Interesting question! I should say that I am not an expert, so forgive and correct any comments that might be wrong/have mistakes!


> *Is my impression that the second group is much smaller/weaker than the first justified?*


Not sure, but probably yes! 



> If you agree, _*what do you attribute as the reasons for such diversity not happening?*_



Hindi and Sanskrit (which generally are described as a bit rougher, with consonant clusters) might have sounded foreign among Urdu, Arabic, and Persian words (which generally are thought to be smoother sounding) 
The cultural, social, political, religious differences between the heritage of the two languages might play a role 
Probably don't need to explain in detail as it is pretty apparent what issues have existed

Hindi words and Urdu words (of higher register vocabulary) don't seem to go together 
this of course is a matter of opinion; maybe if words had been borrowed in the past, it wouldn't sound as odd today 
Qalb-gyaan or Hirdayaat........... for Qalbiyaat (cardiology)
khurd laihr ............................. for khurd mauj (microwave)

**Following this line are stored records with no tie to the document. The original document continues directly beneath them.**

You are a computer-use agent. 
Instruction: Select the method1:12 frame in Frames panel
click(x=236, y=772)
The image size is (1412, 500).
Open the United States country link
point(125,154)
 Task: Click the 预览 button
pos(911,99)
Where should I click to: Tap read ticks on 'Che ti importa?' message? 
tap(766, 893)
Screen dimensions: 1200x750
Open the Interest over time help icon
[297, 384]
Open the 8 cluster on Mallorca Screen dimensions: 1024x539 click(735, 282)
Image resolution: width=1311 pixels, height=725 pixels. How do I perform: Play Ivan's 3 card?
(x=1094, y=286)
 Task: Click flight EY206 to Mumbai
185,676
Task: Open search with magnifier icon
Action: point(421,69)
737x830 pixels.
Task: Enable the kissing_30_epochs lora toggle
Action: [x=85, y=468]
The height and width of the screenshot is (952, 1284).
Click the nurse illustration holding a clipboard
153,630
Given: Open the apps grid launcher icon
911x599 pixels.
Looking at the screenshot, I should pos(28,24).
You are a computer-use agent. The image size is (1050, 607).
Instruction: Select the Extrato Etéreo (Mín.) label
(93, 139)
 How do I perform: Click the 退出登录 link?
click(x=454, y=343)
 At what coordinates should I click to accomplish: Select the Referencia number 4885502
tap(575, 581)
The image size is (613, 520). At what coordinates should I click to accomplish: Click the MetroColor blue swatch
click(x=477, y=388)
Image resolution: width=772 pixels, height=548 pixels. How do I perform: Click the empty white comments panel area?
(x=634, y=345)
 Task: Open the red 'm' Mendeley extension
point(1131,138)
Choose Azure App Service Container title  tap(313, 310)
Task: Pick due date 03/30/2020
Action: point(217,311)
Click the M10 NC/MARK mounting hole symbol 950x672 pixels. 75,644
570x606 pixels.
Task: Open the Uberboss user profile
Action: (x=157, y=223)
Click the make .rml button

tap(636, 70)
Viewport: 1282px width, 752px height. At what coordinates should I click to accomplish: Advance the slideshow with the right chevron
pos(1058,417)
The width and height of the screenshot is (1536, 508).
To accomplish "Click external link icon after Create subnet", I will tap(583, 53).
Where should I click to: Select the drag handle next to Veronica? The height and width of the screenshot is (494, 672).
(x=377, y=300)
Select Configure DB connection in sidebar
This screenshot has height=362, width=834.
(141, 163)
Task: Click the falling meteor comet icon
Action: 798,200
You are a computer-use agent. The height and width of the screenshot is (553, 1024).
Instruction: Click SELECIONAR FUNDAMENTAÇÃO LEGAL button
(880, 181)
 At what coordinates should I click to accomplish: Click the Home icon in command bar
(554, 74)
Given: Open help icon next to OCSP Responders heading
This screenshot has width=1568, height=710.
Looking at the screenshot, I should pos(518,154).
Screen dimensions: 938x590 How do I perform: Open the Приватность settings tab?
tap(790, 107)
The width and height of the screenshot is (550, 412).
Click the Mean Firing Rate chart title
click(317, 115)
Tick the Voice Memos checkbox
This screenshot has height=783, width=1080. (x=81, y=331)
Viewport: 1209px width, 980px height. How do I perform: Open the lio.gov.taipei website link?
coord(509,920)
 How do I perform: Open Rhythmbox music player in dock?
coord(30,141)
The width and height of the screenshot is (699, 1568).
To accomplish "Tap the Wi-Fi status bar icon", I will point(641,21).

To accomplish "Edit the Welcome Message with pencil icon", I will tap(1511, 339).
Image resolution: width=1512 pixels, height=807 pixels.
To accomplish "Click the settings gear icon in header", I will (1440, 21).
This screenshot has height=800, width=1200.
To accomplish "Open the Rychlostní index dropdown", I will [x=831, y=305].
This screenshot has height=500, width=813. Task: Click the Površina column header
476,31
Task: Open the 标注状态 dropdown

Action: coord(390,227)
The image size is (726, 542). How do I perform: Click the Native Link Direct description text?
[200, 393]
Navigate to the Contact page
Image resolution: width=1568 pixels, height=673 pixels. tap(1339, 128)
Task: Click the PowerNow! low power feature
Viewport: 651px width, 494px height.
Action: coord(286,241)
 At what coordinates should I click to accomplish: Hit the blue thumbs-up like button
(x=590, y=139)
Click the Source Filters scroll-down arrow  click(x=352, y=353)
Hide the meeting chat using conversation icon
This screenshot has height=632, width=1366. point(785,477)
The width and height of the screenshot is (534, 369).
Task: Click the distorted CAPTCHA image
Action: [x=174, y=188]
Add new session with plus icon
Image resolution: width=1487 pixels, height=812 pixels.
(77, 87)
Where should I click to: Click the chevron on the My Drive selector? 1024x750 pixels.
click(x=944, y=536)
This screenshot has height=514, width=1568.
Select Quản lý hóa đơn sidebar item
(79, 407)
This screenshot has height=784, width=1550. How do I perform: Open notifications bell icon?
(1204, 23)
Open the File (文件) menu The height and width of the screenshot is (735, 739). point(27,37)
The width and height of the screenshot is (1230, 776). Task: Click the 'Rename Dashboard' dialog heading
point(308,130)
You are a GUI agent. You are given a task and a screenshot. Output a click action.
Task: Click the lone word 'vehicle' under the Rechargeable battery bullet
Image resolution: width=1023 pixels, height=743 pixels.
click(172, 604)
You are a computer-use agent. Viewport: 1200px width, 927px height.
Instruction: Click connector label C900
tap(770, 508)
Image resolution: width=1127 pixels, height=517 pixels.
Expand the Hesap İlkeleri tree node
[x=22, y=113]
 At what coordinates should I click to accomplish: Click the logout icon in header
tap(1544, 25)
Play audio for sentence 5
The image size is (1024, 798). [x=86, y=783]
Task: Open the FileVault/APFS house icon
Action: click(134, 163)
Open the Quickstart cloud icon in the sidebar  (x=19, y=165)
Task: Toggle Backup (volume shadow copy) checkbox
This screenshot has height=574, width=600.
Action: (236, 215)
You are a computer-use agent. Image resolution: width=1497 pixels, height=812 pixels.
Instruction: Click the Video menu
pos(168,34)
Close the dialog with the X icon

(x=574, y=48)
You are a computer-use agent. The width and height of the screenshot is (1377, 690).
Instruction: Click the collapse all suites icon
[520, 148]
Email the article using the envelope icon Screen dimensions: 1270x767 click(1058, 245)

Sometimes too much can be over! It might have made a giant mess, whereas now there is a distinction between the two languages, each maintaining its own beauty, elegance, and special place!



> *Was it lack of creativity of Urdu elders?*



It could probably be called that to some extent, as you mention that a lot of compounds were given in a platter by Farsi; However, there are others that Urdu has also formed: roz-marrah, dehshat-gard, etc. 
The process seems to have not continued as fast and efficiently as it might have at a certain time....probably......then again things cannot be changed overnight!
We have borrowed many non-Arabic/Persian words such as tsunami, bottle, emergency, marmar, etc. 
English seems to have done the same--gradually with changing times. For example, maybe 4 or 5 decades back, people probably wouldn't have used words like sushi, masalah, tempora, etc. as they do now due to exposure to foreign cultures. 

*



			Is it that Farsi/Arabic naturally mix, while Farsi/Sanskrit don't (hard to believe given their shared roots)?
		
Click to expand...

*

As mentioned above, that could certainly be a reason! 
Of course (as also mentioned above) had younger generations been used to hearing such mixing, they probably wouldn't have found it weird....... 
Kind of like in modern day India, where a lot of times you can hear poets, filmstars, politicians mixing the two languages; either for social/political reasons or because they were just raised with that mixture of Hindi and Urdu in their households


*



			Was this the result of early Urdu scholars disdain/lack of interest/ignorance for the local languages and Sanskrit?
		
Click to expand...

*

Yes this could have been a reason! They could have found all the words needed for Urdu in Arabic and Persian, so they might not have paid attention/felt the need to incorporate other languages...
As times change (and there is a need/demand), we seem to make additions to Urdu whenever necessary, from all languages!

*



			Is there really no need for such words?
		
Click to expand...

*

Again, as mentioned above, this could have been if not the sole.....at least on major reason/factor for such words not developing! 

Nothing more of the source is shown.